EXERCISE AIM
Give back the whole listing exactly as shown.

[DATA EXTRACT — start]

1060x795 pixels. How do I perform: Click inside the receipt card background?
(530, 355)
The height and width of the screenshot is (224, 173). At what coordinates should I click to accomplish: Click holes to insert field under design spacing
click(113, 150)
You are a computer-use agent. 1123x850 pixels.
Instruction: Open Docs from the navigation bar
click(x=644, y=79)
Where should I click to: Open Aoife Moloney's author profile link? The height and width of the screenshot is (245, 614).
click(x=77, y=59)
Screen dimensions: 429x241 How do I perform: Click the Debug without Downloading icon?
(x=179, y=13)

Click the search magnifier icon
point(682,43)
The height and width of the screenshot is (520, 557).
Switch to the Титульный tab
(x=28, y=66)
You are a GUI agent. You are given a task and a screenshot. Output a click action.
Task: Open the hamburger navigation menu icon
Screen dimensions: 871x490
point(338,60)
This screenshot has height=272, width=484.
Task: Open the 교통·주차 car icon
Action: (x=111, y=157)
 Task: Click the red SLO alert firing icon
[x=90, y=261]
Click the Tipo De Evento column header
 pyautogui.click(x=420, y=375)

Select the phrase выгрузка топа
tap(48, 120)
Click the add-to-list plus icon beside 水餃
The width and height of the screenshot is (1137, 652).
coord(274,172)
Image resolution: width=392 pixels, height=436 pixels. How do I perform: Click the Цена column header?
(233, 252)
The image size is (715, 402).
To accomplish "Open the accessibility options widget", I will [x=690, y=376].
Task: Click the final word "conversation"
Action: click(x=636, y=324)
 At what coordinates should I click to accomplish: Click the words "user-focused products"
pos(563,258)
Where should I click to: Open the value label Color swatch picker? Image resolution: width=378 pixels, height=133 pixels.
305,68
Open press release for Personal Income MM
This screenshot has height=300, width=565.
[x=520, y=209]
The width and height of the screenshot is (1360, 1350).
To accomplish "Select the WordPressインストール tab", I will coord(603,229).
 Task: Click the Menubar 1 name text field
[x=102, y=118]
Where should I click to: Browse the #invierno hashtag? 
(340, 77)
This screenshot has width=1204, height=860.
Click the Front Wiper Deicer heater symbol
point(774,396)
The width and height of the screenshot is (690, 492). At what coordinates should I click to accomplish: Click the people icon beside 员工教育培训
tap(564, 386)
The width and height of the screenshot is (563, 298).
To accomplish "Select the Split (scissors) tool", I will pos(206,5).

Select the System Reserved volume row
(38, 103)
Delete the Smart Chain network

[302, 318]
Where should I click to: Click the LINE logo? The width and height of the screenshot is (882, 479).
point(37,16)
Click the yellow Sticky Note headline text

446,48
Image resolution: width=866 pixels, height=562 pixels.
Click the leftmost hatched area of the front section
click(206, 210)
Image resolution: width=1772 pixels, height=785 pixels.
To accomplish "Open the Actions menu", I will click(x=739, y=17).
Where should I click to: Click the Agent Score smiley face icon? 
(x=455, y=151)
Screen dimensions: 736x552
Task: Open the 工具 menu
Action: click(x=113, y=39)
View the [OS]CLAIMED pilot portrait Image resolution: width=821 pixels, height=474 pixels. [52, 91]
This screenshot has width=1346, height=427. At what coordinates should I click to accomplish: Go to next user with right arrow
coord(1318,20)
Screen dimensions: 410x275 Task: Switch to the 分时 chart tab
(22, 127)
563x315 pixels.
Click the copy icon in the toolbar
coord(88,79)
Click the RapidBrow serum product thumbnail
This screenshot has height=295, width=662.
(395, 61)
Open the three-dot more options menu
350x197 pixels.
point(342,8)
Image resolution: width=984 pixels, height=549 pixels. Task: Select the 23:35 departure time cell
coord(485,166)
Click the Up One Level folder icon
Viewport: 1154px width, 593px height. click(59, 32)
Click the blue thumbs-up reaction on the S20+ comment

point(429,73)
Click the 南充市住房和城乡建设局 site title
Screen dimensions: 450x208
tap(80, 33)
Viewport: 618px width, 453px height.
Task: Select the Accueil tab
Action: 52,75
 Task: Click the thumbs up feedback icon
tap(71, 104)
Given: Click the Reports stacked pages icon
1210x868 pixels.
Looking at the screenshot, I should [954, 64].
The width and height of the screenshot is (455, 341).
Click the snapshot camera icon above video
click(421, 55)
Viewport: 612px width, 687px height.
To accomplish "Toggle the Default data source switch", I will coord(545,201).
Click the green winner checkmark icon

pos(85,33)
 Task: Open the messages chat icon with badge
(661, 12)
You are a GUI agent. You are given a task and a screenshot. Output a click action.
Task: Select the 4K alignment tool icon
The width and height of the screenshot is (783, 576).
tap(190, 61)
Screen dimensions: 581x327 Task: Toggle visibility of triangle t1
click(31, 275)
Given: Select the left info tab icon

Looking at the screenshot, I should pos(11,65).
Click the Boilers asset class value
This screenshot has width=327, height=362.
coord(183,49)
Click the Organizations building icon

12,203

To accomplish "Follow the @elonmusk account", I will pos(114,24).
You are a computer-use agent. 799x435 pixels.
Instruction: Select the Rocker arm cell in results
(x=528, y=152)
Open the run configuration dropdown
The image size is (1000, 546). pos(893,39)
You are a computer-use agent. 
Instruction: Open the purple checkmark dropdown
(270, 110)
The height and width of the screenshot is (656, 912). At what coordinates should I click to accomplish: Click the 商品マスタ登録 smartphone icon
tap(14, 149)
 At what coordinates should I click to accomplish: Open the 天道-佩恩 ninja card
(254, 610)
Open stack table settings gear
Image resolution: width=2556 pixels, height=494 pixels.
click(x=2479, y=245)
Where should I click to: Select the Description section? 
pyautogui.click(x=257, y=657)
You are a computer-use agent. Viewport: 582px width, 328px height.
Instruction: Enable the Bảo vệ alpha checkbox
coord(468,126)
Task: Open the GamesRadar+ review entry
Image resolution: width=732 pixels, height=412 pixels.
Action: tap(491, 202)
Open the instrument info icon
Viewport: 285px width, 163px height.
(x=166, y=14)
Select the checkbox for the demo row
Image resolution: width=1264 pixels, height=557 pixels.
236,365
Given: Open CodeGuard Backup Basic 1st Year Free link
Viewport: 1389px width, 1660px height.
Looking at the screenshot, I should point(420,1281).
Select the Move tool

[DATA EXTRACT — finish]

RESULT FOR THIS EXERCISE
1060x795 pixels. How do I perform: Click inside the receipt card background?
(530, 355)
The height and width of the screenshot is (224, 173). At what coordinates should I click to accomplish: Click holes to insert field under design spacing
click(113, 150)
You are a computer-use agent. 1123x850 pixels.
Instruction: Open Docs from the navigation bar
click(x=644, y=79)
Where should I click to: Open Aoife Moloney's author profile link? The height and width of the screenshot is (245, 614).
click(x=77, y=59)
Screen dimensions: 429x241 How do I perform: Click the Debug without Downloading icon?
(x=179, y=13)

Click the search magnifier icon
point(682,43)
The height and width of the screenshot is (520, 557).
Switch to the Титульный tab
(x=28, y=66)
You are a GUI agent. You are given a task and a screenshot. Output a click action.
Task: Open the hamburger navigation menu icon
Screen dimensions: 871x490
point(338,60)
This screenshot has height=272, width=484.
Task: Open the 교통·주차 car icon
Action: (x=111, y=157)
 Task: Click the red SLO alert firing icon
[x=90, y=261]
Click the Tipo De Evento column header
 pyautogui.click(x=420, y=375)

Select the phrase выгрузка топа
tap(48, 120)
Click the add-to-list plus icon beside 水餃
The width and height of the screenshot is (1137, 652).
coord(274,172)
Image resolution: width=392 pixels, height=436 pixels. How do I perform: Click the Цена column header?
(233, 252)
The image size is (715, 402).
To accomplish "Open the accessibility options widget", I will [x=690, y=376].
Task: Click the final word "conversation"
Action: click(x=636, y=324)
 At what coordinates should I click to accomplish: Click the words "user-focused products"
pos(563,258)
Where should I click to: Open the value label Color swatch picker? Image resolution: width=378 pixels, height=133 pixels.
305,68
Open press release for Personal Income MM
This screenshot has height=300, width=565.
[x=520, y=209]
The width and height of the screenshot is (1360, 1350).
To accomplish "Select the WordPressインストール tab", I will coord(603,229).
 Task: Click the Menubar 1 name text field
[x=102, y=118]
Where should I click to: Browse the #invierno hashtag? 
(340, 77)
This screenshot has width=1204, height=860.
Click the Front Wiper Deicer heater symbol
point(774,396)
The width and height of the screenshot is (690, 492). At what coordinates should I click to accomplish: Click the people icon beside 员工教育培训
tap(564, 386)
The width and height of the screenshot is (563, 298).
To accomplish "Select the Split (scissors) tool", I will pos(206,5).

Select the System Reserved volume row
(38, 103)
Delete the Smart Chain network

[302, 318]
Where should I click to: Click the LINE logo? The width and height of the screenshot is (882, 479).
point(37,16)
Click the yellow Sticky Note headline text

446,48
Image resolution: width=866 pixels, height=562 pixels.
Click the leftmost hatched area of the front section
click(206, 210)
Image resolution: width=1772 pixels, height=785 pixels.
To accomplish "Open the Actions menu", I will click(x=739, y=17).
Where should I click to: Click the Agent Score smiley face icon? 
(x=455, y=151)
Screen dimensions: 736x552
Task: Open the 工具 menu
Action: click(x=113, y=39)
View the [OS]CLAIMED pilot portrait Image resolution: width=821 pixels, height=474 pixels. [52, 91]
This screenshot has width=1346, height=427. At what coordinates should I click to accomplish: Go to next user with right arrow
coord(1318,20)
Screen dimensions: 410x275 Task: Switch to the 分时 chart tab
(22, 127)
563x315 pixels.
Click the copy icon in the toolbar
coord(88,79)
Click the RapidBrow serum product thumbnail
This screenshot has height=295, width=662.
(395, 61)
Open the three-dot more options menu
350x197 pixels.
point(342,8)
Image resolution: width=984 pixels, height=549 pixels. Task: Select the 23:35 departure time cell
coord(485,166)
Click the Up One Level folder icon
Viewport: 1154px width, 593px height. click(59, 32)
Click the blue thumbs-up reaction on the S20+ comment

point(429,73)
Click the 南充市住房和城乡建设局 site title
Screen dimensions: 450x208
tap(80, 33)
Viewport: 618px width, 453px height.
Task: Select the Accueil tab
Action: 52,75
 Task: Click the thumbs up feedback icon
tap(71, 104)
Given: Click the Reports stacked pages icon
1210x868 pixels.
Looking at the screenshot, I should [954, 64].
The width and height of the screenshot is (455, 341).
Click the snapshot camera icon above video
click(421, 55)
Viewport: 612px width, 687px height.
To accomplish "Toggle the Default data source switch", I will coord(545,201).
Click the green winner checkmark icon

pos(85,33)
 Task: Open the messages chat icon with badge
(661, 12)
You are a GUI agent. You are given a task and a screenshot. Output a click action.
Task: Select the 4K alignment tool icon
The width and height of the screenshot is (783, 576).
tap(190, 61)
Screen dimensions: 581x327 Task: Toggle visibility of triangle t1
click(31, 275)
Given: Select the left info tab icon

Looking at the screenshot, I should pos(11,65).
Click the Boilers asset class value
This screenshot has width=327, height=362.
coord(183,49)
Click the Organizations building icon

12,203

To accomplish "Follow the @elonmusk account", I will pos(114,24).
You are a computer-use agent. 799x435 pixels.
Instruction: Select the Rocker arm cell in results
(x=528, y=152)
Open the run configuration dropdown
The image size is (1000, 546). pos(893,39)
You are a computer-use agent. 
Instruction: Open the purple checkmark dropdown
(270, 110)
The height and width of the screenshot is (656, 912). At what coordinates should I click to accomplish: Click the 商品マスタ登録 smartphone icon
tap(14, 149)
 At what coordinates should I click to accomplish: Open the 天道-佩恩 ninja card
(254, 610)
Open stack table settings gear
Image resolution: width=2556 pixels, height=494 pixels.
click(x=2479, y=245)
Where should I click to: Select the Description section? 
pyautogui.click(x=257, y=657)
You are a computer-use agent. Viewport: 582px width, 328px height.
Instruction: Enable the Bảo vệ alpha checkbox
coord(468,126)
Task: Open the GamesRadar+ review entry
Image resolution: width=732 pixels, height=412 pixels.
Action: tap(491, 202)
Open the instrument info icon
Viewport: 285px width, 163px height.
(x=166, y=14)
Select the checkbox for the demo row
Image resolution: width=1264 pixels, height=557 pixels.
236,365
Given: Open CodeGuard Backup Basic 1st Year Free link
Viewport: 1389px width, 1660px height.
Looking at the screenshot, I should point(420,1281).
Select the Move tool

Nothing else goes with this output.